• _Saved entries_
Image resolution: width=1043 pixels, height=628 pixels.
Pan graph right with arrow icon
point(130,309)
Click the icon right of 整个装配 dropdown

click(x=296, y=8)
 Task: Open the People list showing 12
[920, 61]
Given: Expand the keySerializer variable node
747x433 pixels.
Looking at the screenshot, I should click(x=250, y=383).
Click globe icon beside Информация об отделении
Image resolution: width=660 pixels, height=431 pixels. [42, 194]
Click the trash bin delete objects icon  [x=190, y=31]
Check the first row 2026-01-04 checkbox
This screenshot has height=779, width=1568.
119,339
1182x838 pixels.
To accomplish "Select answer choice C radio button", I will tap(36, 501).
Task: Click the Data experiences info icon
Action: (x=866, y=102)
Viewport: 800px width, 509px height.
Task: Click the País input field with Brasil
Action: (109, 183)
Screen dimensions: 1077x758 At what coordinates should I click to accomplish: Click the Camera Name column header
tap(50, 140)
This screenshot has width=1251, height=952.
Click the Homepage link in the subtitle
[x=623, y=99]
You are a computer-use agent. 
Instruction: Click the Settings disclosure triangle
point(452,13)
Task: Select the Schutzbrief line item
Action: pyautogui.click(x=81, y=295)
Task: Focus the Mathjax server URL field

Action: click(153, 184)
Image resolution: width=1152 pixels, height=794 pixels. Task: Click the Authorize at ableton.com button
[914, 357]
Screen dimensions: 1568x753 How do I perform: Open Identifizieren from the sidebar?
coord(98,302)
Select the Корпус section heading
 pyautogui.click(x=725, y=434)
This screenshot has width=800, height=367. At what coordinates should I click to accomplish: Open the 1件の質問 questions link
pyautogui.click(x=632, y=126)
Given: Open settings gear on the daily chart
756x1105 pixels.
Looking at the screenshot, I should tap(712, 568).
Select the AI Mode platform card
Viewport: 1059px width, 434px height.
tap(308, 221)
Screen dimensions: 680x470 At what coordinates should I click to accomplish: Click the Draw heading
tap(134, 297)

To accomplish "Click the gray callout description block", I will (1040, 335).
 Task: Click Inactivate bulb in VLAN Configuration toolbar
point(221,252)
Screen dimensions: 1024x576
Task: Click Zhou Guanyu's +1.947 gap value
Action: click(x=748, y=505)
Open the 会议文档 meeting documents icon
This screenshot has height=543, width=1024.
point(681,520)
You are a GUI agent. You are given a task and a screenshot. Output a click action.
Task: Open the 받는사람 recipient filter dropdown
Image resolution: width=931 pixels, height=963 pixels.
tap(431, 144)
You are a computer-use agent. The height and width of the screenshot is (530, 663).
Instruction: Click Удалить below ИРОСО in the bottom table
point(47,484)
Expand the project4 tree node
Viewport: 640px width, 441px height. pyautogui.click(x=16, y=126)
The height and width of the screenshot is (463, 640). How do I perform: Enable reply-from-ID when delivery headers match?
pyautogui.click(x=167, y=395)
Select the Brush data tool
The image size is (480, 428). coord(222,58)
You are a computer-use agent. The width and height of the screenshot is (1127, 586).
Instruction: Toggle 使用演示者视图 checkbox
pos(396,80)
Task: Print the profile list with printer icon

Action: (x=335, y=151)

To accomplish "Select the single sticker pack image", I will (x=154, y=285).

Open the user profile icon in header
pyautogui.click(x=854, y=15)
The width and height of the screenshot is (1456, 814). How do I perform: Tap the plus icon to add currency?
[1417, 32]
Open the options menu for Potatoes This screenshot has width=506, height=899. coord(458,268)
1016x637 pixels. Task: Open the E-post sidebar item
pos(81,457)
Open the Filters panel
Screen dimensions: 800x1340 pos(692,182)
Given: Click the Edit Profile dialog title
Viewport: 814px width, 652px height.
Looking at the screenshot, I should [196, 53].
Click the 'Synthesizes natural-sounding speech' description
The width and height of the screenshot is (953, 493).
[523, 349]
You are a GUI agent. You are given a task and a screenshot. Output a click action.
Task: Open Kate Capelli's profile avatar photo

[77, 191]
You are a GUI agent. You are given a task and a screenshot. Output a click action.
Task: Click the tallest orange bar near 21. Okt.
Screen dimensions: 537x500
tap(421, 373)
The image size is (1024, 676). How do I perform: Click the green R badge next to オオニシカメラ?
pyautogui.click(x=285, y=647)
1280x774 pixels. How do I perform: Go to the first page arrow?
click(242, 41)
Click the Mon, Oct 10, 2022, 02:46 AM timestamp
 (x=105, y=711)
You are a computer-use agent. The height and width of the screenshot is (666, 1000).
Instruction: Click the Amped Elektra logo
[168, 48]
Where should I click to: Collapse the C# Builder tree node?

• _What to do_
Retype exactly, and only, the lines above from the one where "Instruction: Click the Settings" occurs up to and including the one where "Given: Open settings gear on the daily chart" occurs.

• _Result of this exercise_
Instruction: Click the Settings disclosure triangle
point(452,13)
Task: Select the Schutzbrief line item
Action: pyautogui.click(x=81, y=295)
Task: Focus the Mathjax server URL field

Action: click(153, 184)
Image resolution: width=1152 pixels, height=794 pixels. Task: Click the Authorize at ableton.com button
[914, 357]
Screen dimensions: 1568x753 How do I perform: Open Identifizieren from the sidebar?
coord(98,302)
Select the Корпус section heading
 pyautogui.click(x=725, y=434)
This screenshot has width=800, height=367. At what coordinates should I click to accomplish: Open the 1件の質問 questions link
pyautogui.click(x=632, y=126)
Given: Open settings gear on the daily chart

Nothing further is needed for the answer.